Ladebrücken

Hörmann setzt auf RFID

| Redakteur: Robert Weber

Rüdiger Bierhenke, Vertriebsleiter Industrie bei Hörmann, erläuterte den Fachbesuchern die Technik in der Ladebrücke.
Rüdiger Bierhenke, Vertriebsleiter Industrie bei Hörmann, erläuterte den Fachbesuchern die Technik in der Ladebrücke. (Bild: Weber)

Der Tore- und Verladespezialist Hörmann setzt auf Intelligenz in der Verladebrücke. Im Rahmen eines RFID-Tags präsentierten die Ostwestfalen Retailern, Dienstleistern und der Industrie ihre Ideen.

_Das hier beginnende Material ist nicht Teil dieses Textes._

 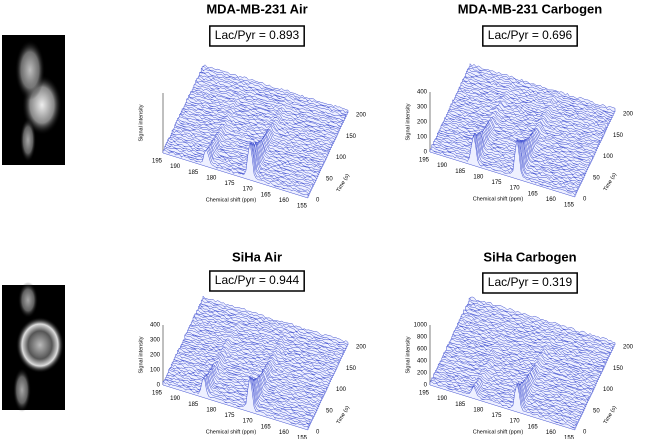 What do you see at coordinates (422, 374) in the screenshot?
I see `z-tick-label: 200` at bounding box center [422, 374].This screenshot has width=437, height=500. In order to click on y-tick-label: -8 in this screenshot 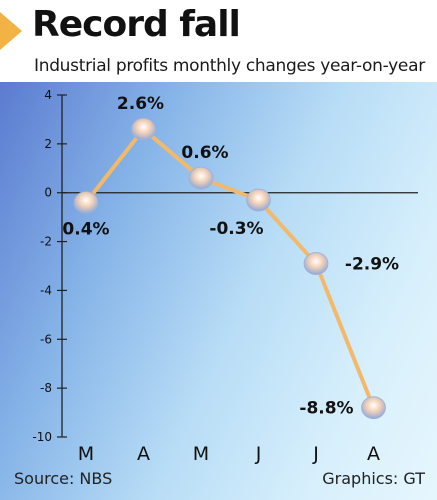, I will do `click(46, 388)`.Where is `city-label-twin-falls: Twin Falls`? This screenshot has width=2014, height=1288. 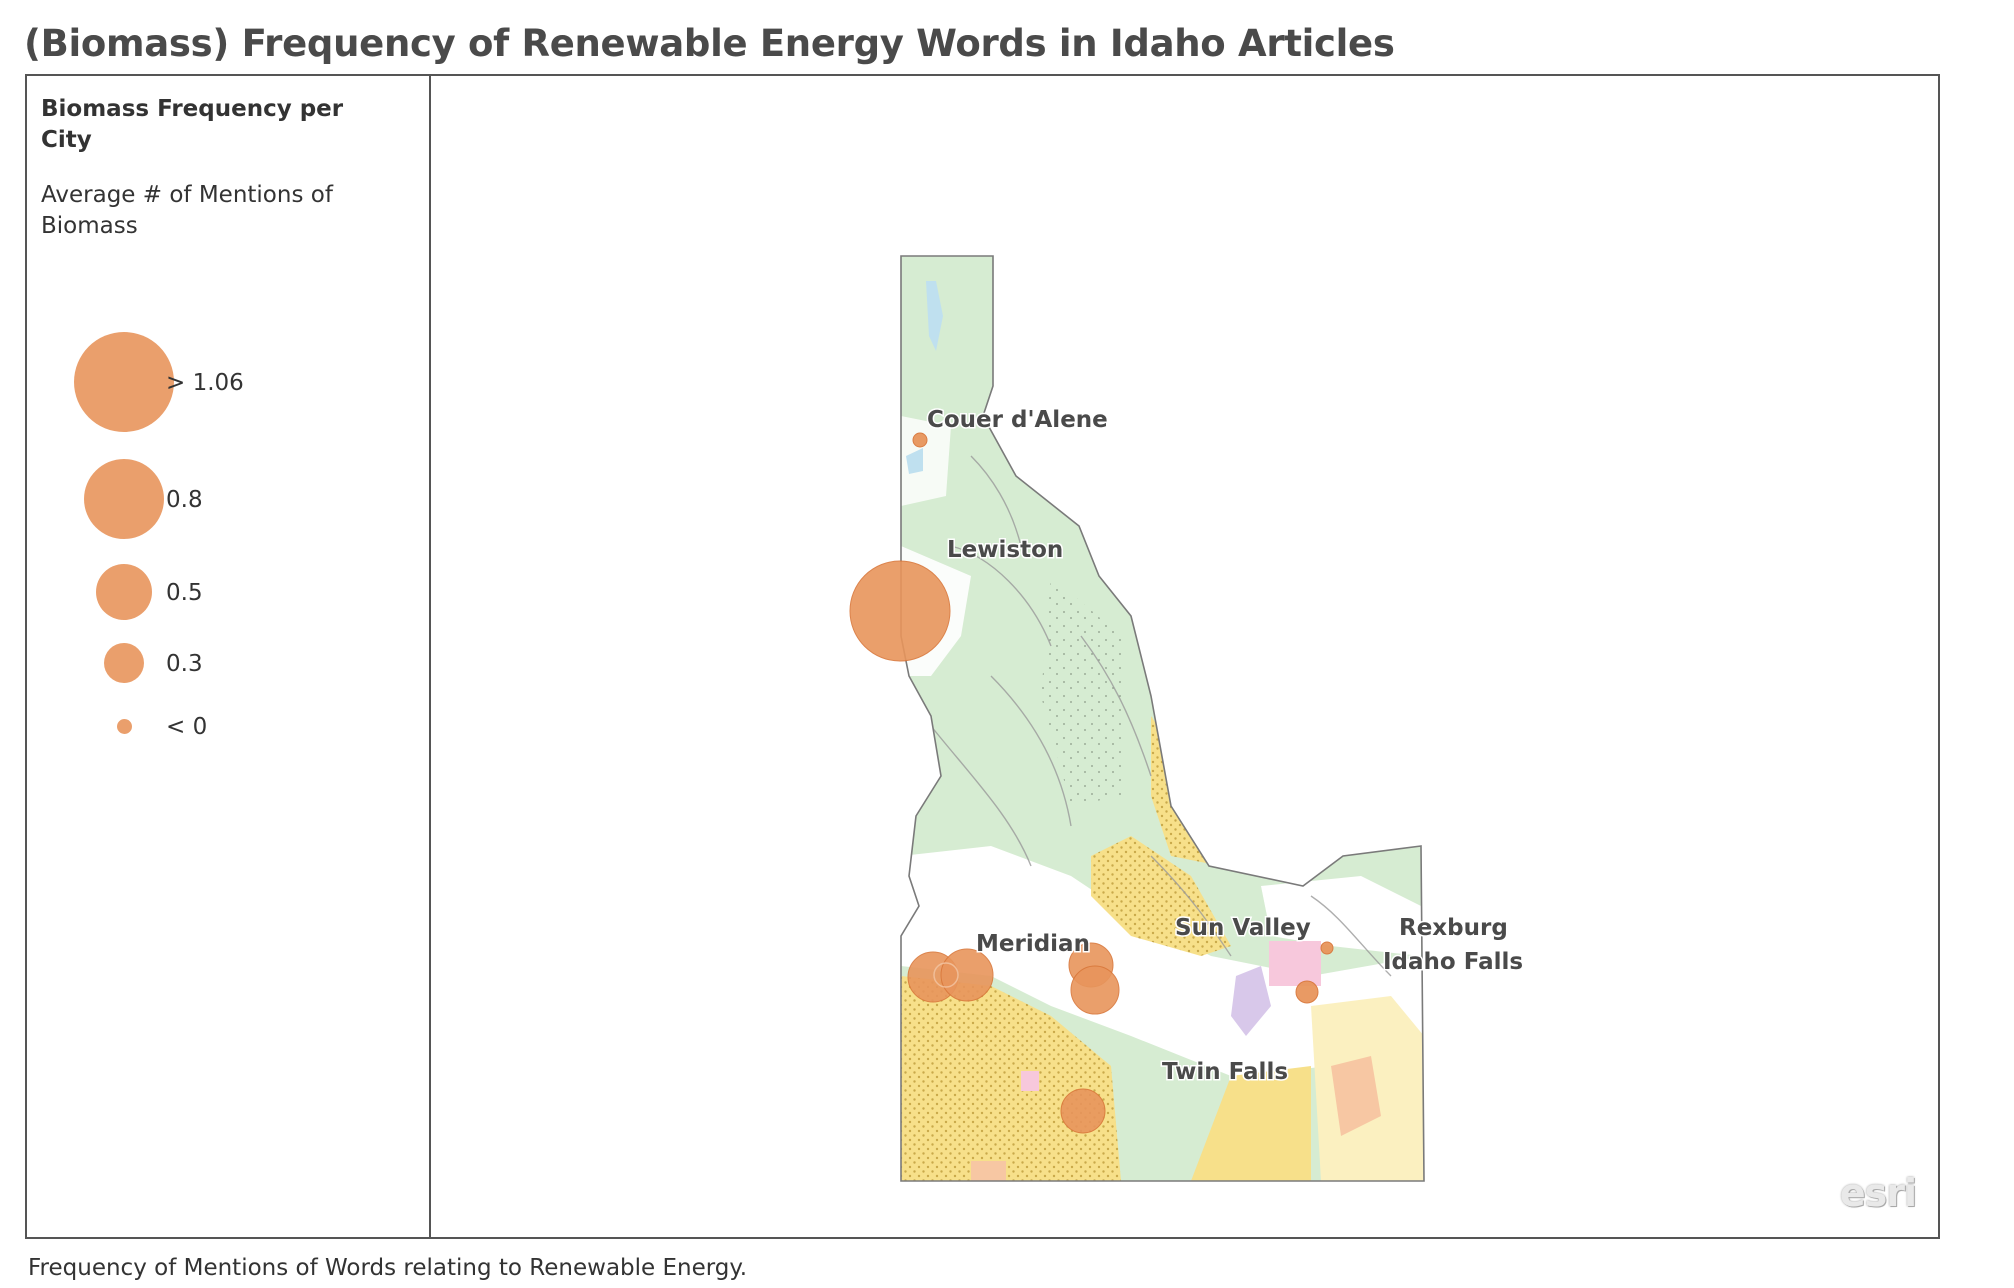
city-label-twin-falls: Twin Falls is located at coordinates (1225, 1072).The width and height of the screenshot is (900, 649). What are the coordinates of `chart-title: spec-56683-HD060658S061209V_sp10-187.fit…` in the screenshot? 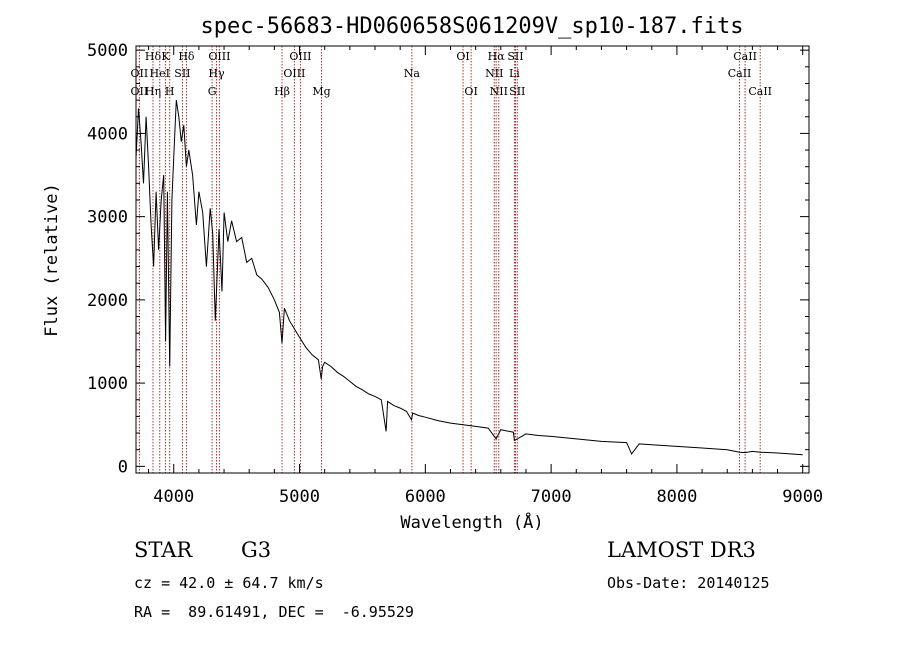 It's located at (472, 26). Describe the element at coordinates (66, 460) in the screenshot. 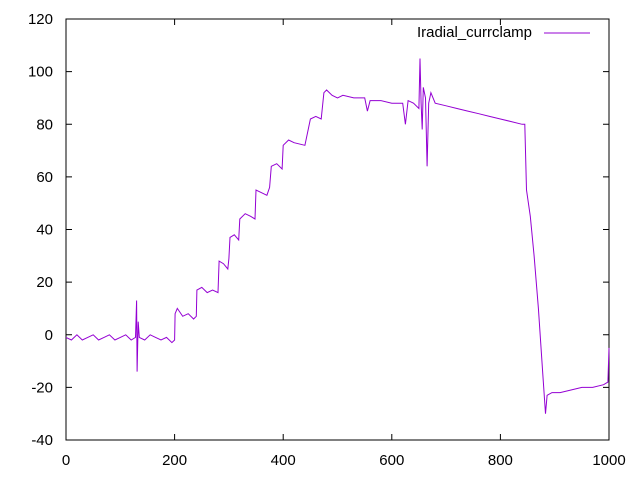

I see `x-tick-label: 0` at that location.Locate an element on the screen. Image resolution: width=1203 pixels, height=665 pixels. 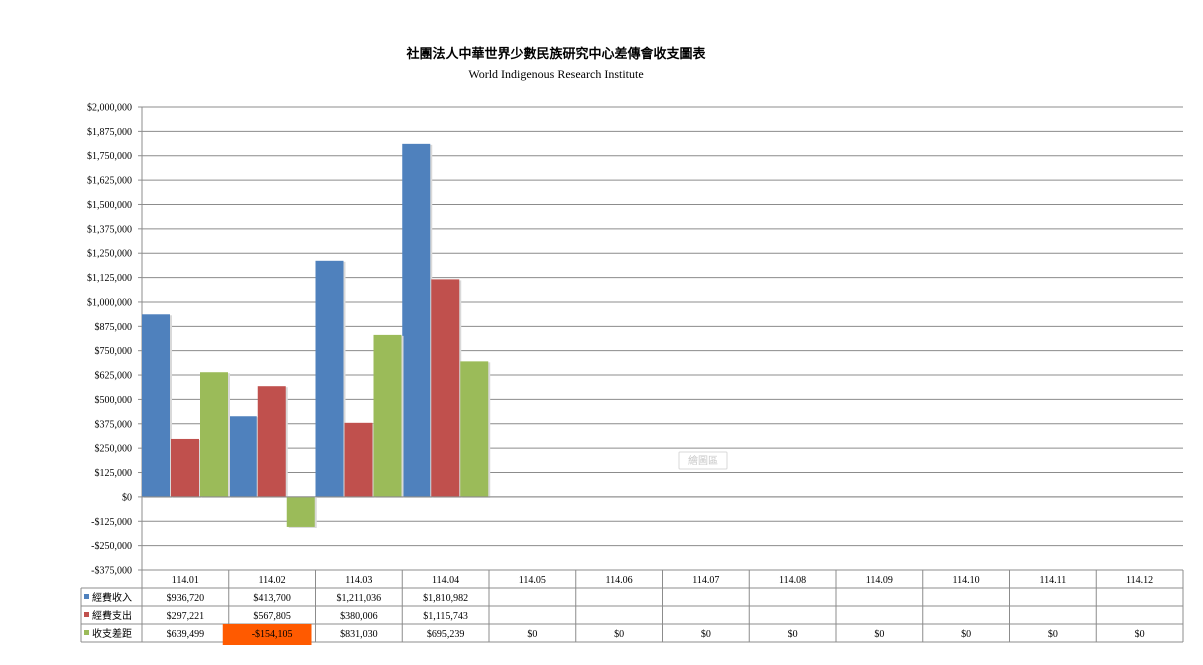
data-label: $1,115,743 is located at coordinates (446, 616).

Alexander Hille, Forscher am Fraunhofer IML in Dortmund, brachte es in seinem Vortrag auf den Punkt: „Wir brauchen RFID-Anwendungen, die Sinn machen", erklärte der Logistikwissenschaftler mit Blick auf die Historie der Technologie und den neuesten Herausforderungen im Kontext Industrie 4.0. Darauf ist die EPAL-Europalette und die Hörmann Verladebrücke eingestellt. Ladungsträger und Verladebrücke arbeiten zusammen. Die Produkte werden mit der intelligenten Holzpalette verheiratet und dann über der Brücke ausgelesen.

Unser Video erklärt die Prozesse im Hintergrund

Werden RFID-Empfänger normalerweise in Form von Gates um das Verladetor installiert, befindet sich der RFID-Empfänger bei Hörmann direkt unter der Ladebrücke – und damit in unmittelbarer Nähe zu dem an der Europalette platzierten Transponder. Speziell eingearbeitete Schlitze ermöglichen den Datenaustausch zwischen Palette und Ladebrücke.

So können alle lieferscheinrelevanten Daten zuverlässiger ausgelesen und erfasst werden – auf RFID-Tore kann der Industrieanwender in Zukunft verzichten, versprechen die Entwickler. Gleichzeitig ist der RFID-Empfänger optimal vor Stößen und Kollisionen mit Flurförderzeugen geschützt.